[Extracted records]
____________________
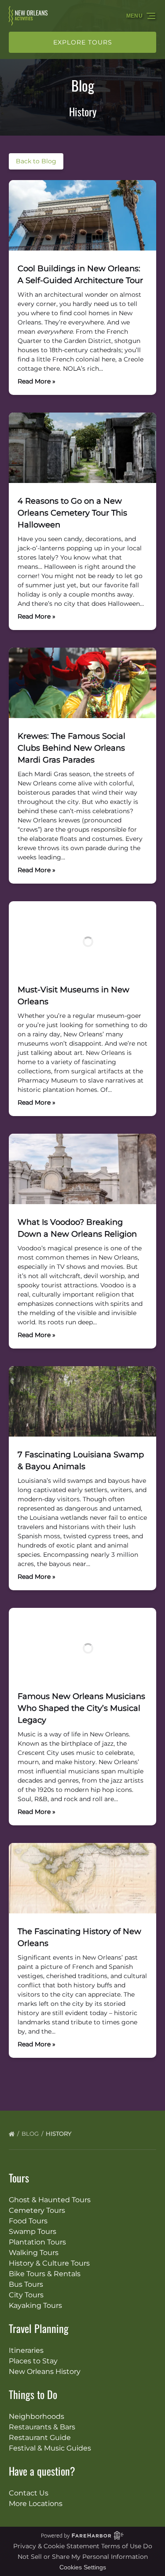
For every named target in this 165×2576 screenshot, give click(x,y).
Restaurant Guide (40, 2437)
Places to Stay (33, 2361)
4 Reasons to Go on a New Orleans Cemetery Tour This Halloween (72, 513)
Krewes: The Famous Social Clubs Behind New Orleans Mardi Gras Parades (71, 748)
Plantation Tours (37, 2242)
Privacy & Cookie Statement (57, 2546)
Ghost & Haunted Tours (50, 2200)
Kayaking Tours (35, 2305)
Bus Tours (26, 2284)
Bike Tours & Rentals (45, 2274)
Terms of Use (121, 2546)
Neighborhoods (36, 2416)
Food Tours (28, 2221)
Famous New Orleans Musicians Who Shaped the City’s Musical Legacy (81, 1708)
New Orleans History (45, 2371)
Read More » (36, 381)
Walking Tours (34, 2252)
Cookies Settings (82, 2567)
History (59, 2133)
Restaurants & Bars (42, 2427)
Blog (31, 2133)
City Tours (26, 2295)
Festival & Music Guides (50, 2448)
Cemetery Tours (37, 2210)
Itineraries (26, 2350)
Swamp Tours (32, 2231)
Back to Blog (36, 161)
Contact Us (28, 2493)
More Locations (35, 2503)
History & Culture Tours (49, 2263)
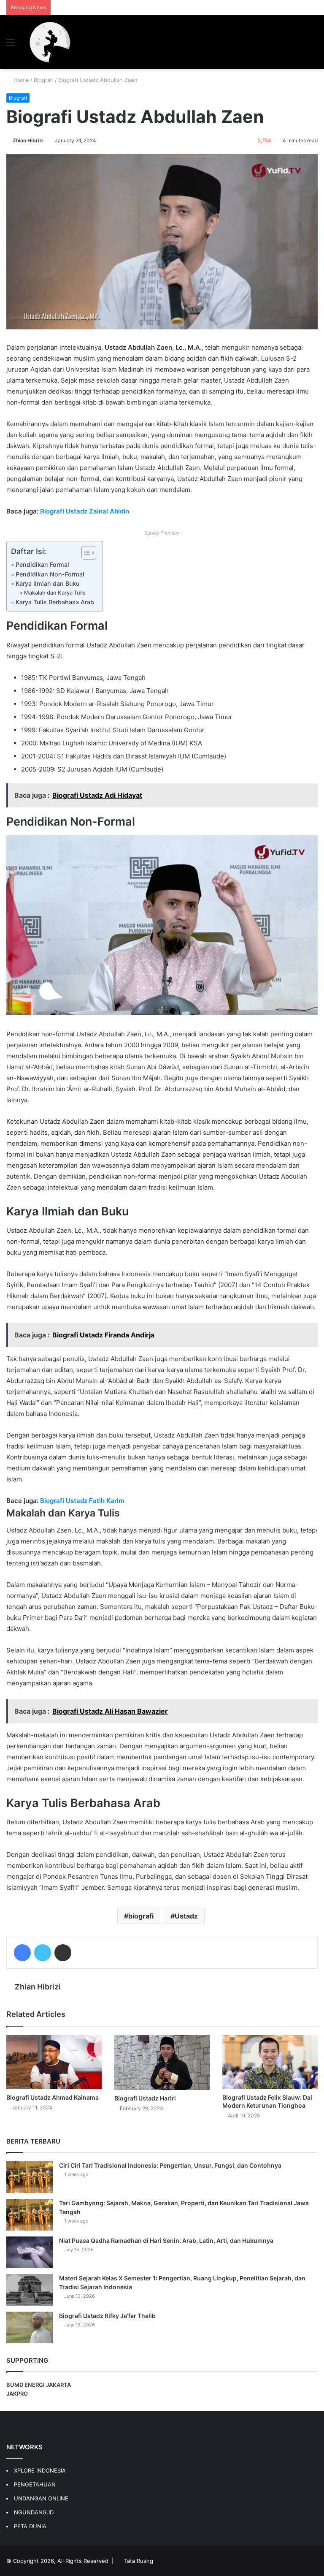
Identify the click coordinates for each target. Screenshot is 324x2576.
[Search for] (313, 45)
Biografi (44, 79)
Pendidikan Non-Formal (50, 574)
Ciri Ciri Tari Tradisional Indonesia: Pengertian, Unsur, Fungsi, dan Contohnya (170, 2165)
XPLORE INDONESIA (40, 2470)
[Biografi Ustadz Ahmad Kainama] (54, 2062)
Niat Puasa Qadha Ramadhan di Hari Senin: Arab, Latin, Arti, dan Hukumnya (166, 2240)
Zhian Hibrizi (28, 140)
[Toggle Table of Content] (84, 553)
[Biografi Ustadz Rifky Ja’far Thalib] (29, 2327)
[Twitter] (42, 1952)
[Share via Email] (62, 1952)
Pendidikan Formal (42, 564)
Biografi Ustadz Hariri (145, 2098)
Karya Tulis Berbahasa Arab (55, 602)
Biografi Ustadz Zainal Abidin (84, 511)
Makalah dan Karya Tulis (55, 593)
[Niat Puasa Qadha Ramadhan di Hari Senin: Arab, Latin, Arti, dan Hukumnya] (29, 2252)
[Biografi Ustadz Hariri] (162, 2062)
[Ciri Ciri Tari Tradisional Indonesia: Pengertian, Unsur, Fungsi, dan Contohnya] (29, 2177)
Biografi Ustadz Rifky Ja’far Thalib (107, 2315)
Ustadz (186, 1916)
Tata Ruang (138, 2560)
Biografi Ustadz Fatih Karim (82, 1501)
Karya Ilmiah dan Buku (47, 583)
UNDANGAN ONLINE (41, 2498)
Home (20, 79)
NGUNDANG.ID (34, 2512)
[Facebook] (22, 1952)
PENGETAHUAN (35, 2484)
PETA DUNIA (30, 2526)
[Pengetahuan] (50, 42)
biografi (141, 1916)
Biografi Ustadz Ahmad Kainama (52, 2097)
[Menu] (10, 45)
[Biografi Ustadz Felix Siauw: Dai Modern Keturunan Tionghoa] (270, 2062)
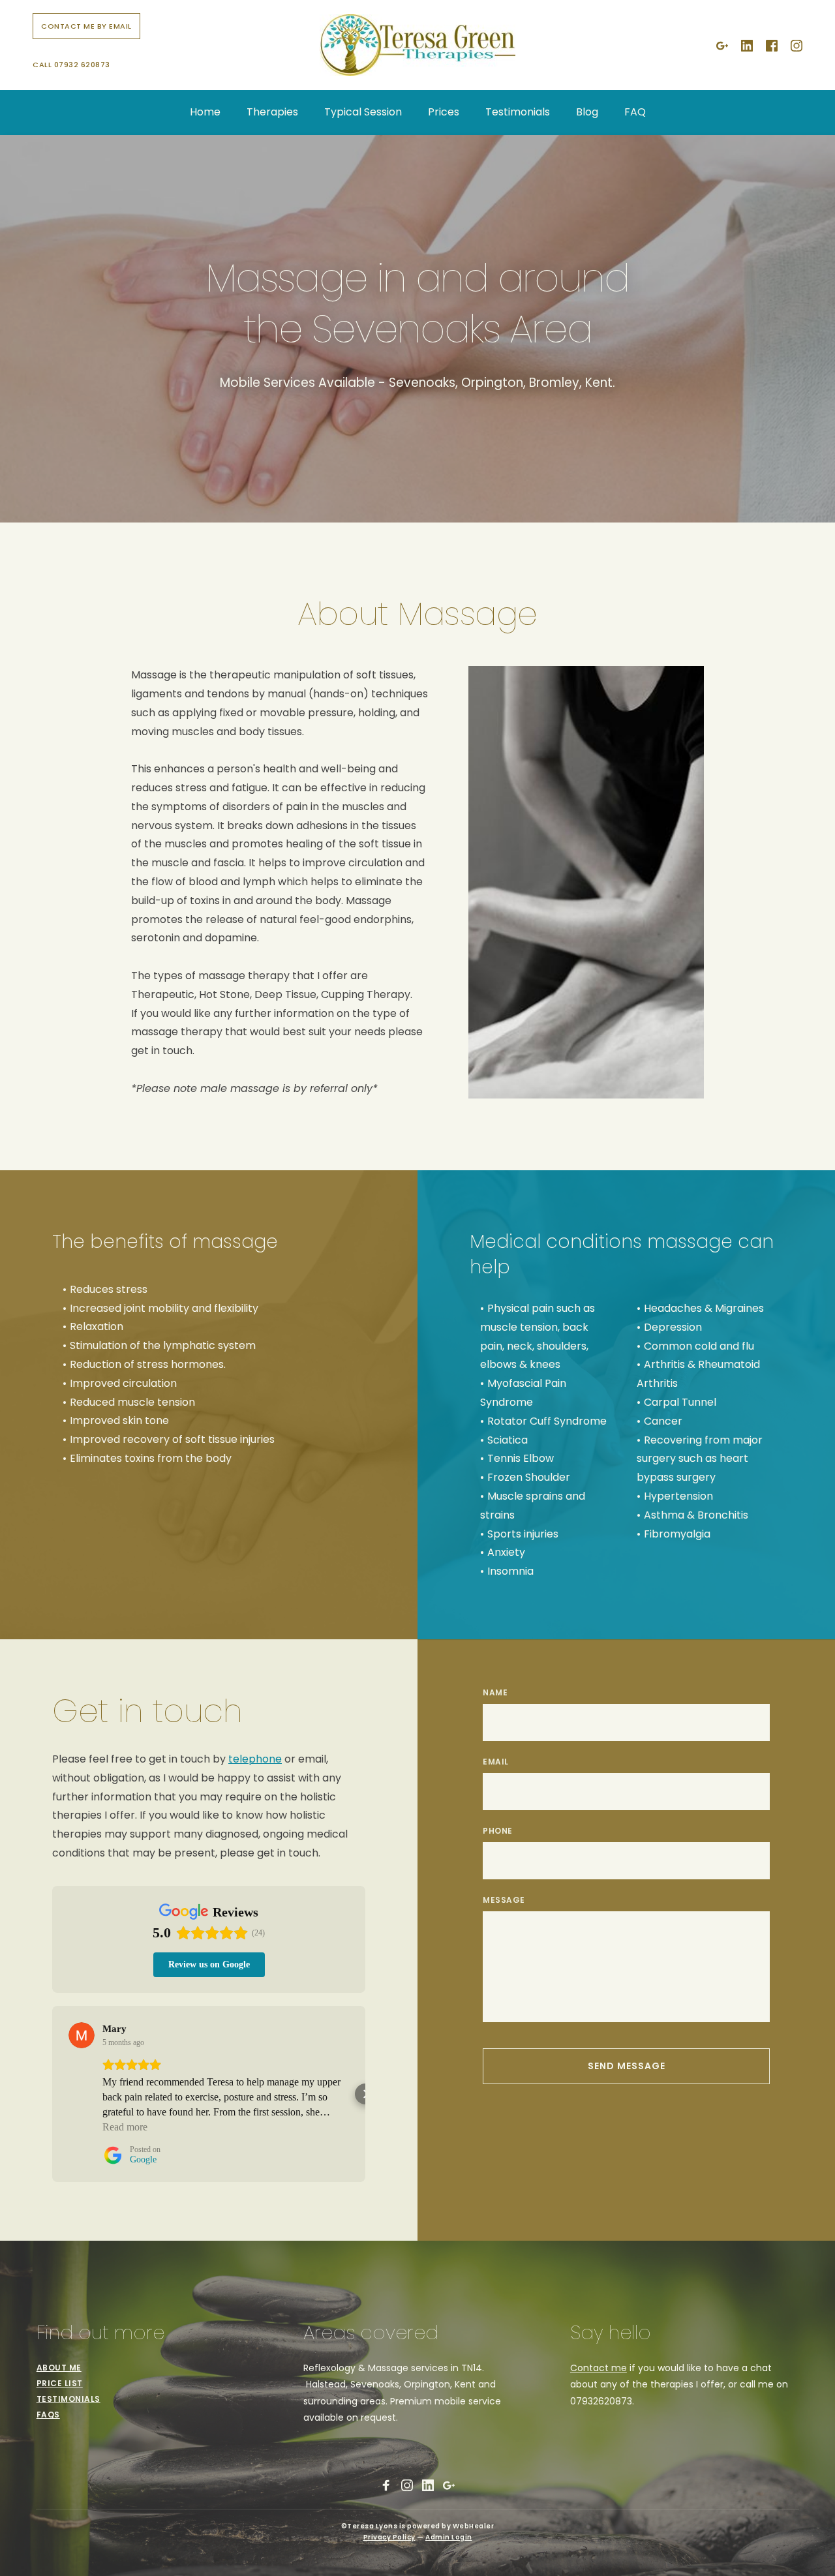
____________________
- [Task brief]: Copy out the lines above with "Tours" in them.

- [Exercise result]:
Plantation Tours (37, 2242)
Ghost & Haunted Tours (50, 2200)
Kayaking Tours (35, 2305)
Bus Tours (26, 2284)
Bike Tours & Rentals (45, 2274)
Food Tours (28, 2221)
Walking Tours (34, 2252)
City Tours (26, 2295)
Cemetery Tours (37, 2210)
Swamp Tours (32, 2231)
History & Culture Tours (49, 2263)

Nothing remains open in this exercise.